■ The exercise
Rewrite the records below, putting "screen-control agent" wherever "computer-use agent" appears and leaving every other character untouched.

■ Given entries

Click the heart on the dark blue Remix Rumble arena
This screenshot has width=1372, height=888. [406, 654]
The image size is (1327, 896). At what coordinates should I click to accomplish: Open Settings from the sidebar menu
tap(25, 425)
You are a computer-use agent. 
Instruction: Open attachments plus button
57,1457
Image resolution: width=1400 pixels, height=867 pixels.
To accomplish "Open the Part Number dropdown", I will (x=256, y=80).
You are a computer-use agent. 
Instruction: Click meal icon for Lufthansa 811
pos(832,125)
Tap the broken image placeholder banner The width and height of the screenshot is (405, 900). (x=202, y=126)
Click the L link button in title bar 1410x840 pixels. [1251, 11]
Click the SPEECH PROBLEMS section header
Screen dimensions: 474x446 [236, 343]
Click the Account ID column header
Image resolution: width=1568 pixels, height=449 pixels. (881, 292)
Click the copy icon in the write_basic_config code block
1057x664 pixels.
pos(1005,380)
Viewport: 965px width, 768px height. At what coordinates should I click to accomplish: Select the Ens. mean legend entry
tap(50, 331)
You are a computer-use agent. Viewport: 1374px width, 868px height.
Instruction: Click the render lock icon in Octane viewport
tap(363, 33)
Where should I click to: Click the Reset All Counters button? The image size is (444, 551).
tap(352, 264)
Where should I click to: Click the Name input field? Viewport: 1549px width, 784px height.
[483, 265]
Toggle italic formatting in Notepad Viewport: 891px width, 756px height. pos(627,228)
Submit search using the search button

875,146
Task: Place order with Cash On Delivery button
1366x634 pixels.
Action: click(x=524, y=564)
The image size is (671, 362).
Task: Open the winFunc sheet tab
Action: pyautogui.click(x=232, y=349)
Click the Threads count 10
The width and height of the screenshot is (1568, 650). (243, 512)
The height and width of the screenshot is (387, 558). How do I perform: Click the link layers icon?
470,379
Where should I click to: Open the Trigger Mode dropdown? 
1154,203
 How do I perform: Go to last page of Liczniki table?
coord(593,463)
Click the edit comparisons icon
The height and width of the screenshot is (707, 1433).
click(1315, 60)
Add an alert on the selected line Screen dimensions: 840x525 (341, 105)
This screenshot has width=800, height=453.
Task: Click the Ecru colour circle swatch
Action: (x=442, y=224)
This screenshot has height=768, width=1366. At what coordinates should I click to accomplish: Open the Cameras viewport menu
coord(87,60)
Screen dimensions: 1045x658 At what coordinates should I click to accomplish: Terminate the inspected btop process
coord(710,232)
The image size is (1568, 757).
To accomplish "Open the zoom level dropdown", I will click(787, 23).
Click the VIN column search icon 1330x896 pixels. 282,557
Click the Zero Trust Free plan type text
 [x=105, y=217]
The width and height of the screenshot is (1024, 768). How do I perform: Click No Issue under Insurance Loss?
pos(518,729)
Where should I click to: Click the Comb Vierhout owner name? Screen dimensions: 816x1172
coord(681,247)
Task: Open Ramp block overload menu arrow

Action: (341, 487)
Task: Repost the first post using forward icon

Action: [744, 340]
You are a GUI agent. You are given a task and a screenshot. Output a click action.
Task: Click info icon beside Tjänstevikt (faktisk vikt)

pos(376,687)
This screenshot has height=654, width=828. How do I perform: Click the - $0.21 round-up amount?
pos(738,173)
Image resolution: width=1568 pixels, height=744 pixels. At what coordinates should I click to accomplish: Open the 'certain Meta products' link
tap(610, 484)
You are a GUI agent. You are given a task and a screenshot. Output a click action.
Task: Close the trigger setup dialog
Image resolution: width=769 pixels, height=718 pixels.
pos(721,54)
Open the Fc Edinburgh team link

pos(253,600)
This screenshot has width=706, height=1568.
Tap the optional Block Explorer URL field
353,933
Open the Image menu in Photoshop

■ Output
Click the heart on the dark blue Remix Rumble arena
This screenshot has width=1372, height=888. [406, 654]
The image size is (1327, 896). At what coordinates should I click to accomplish: Open Settings from the sidebar menu
tap(25, 425)
You are a screen-control agent. 
Instruction: Open attachments plus button
57,1457
Image resolution: width=1400 pixels, height=867 pixels.
To accomplish "Open the Part Number dropdown", I will (x=256, y=80).
You are a screen-control agent. 
Instruction: Click meal icon for Lufthansa 811
pos(832,125)
Tap the broken image placeholder banner The width and height of the screenshot is (405, 900). (x=202, y=126)
Click the L link button in title bar 1410x840 pixels. [1251, 11]
Click the SPEECH PROBLEMS section header
Screen dimensions: 474x446 [236, 343]
Click the Account ID column header
Image resolution: width=1568 pixels, height=449 pixels. (881, 292)
Click the copy icon in the write_basic_config code block
1057x664 pixels.
pos(1005,380)
Viewport: 965px width, 768px height. At what coordinates should I click to accomplish: Select the Ens. mean legend entry
tap(50, 331)
You are a screen-control agent. Viewport: 1374px width, 868px height.
Instruction: Click the render lock icon in Octane viewport
tap(363, 33)
Where should I click to: Click the Reset All Counters button? The image size is (444, 551).
tap(352, 264)
Where should I click to: Click the Name input field? Viewport: 1549px width, 784px height.
[483, 265]
Toggle italic formatting in Notepad Viewport: 891px width, 756px height. pos(627,228)
Submit search using the search button

875,146
Task: Place order with Cash On Delivery button
1366x634 pixels.
Action: click(x=524, y=564)
The image size is (671, 362).
Task: Open the winFunc sheet tab
Action: pyautogui.click(x=232, y=349)
Click the Threads count 10
The width and height of the screenshot is (1568, 650). (243, 512)
The height and width of the screenshot is (387, 558). How do I perform: Click the link layers icon?
470,379
Where should I click to: Open the Trigger Mode dropdown? 
1154,203
 How do I perform: Go to last page of Liczniki table?
coord(593,463)
Click the edit comparisons icon
The height and width of the screenshot is (707, 1433).
click(1315, 60)
Add an alert on the selected line Screen dimensions: 840x525 (341, 105)
This screenshot has width=800, height=453.
Task: Click the Ecru colour circle swatch
Action: (x=442, y=224)
This screenshot has height=768, width=1366. At what coordinates should I click to accomplish: Open the Cameras viewport menu
coord(87,60)
Screen dimensions: 1045x658 At what coordinates should I click to accomplish: Terminate the inspected btop process
coord(710,232)
The image size is (1568, 757).
To accomplish "Open the zoom level dropdown", I will click(787, 23).
Click the VIN column search icon 1330x896 pixels. 282,557
Click the Zero Trust Free plan type text
 [x=105, y=217]
The width and height of the screenshot is (1024, 768). How do I perform: Click No Issue under Insurance Loss?
pos(518,729)
Where should I click to: Click the Comb Vierhout owner name? Screen dimensions: 816x1172
coord(681,247)
Task: Open Ramp block overload menu arrow

Action: (341, 487)
Task: Repost the first post using forward icon

Action: [744, 340]
You are a GUI agent. You are given a task and a screenshot. Output a click action.
Task: Click info icon beside Tjänstevikt (faktisk vikt)

pos(376,687)
This screenshot has height=654, width=828. How do I perform: Click the - $0.21 round-up amount?
pos(738,173)
Image resolution: width=1568 pixels, height=744 pixels. At what coordinates should I click to accomplish: Open the 'certain Meta products' link
tap(610, 484)
You are a GUI agent. You are given a task and a screenshot. Output a click action.
Task: Close the trigger setup dialog
Image resolution: width=769 pixels, height=718 pixels.
pos(721,54)
Open the Fc Edinburgh team link

pos(253,600)
This screenshot has width=706, height=1568.
Tap the optional Block Explorer URL field
353,933
Open the Image menu in Photoshop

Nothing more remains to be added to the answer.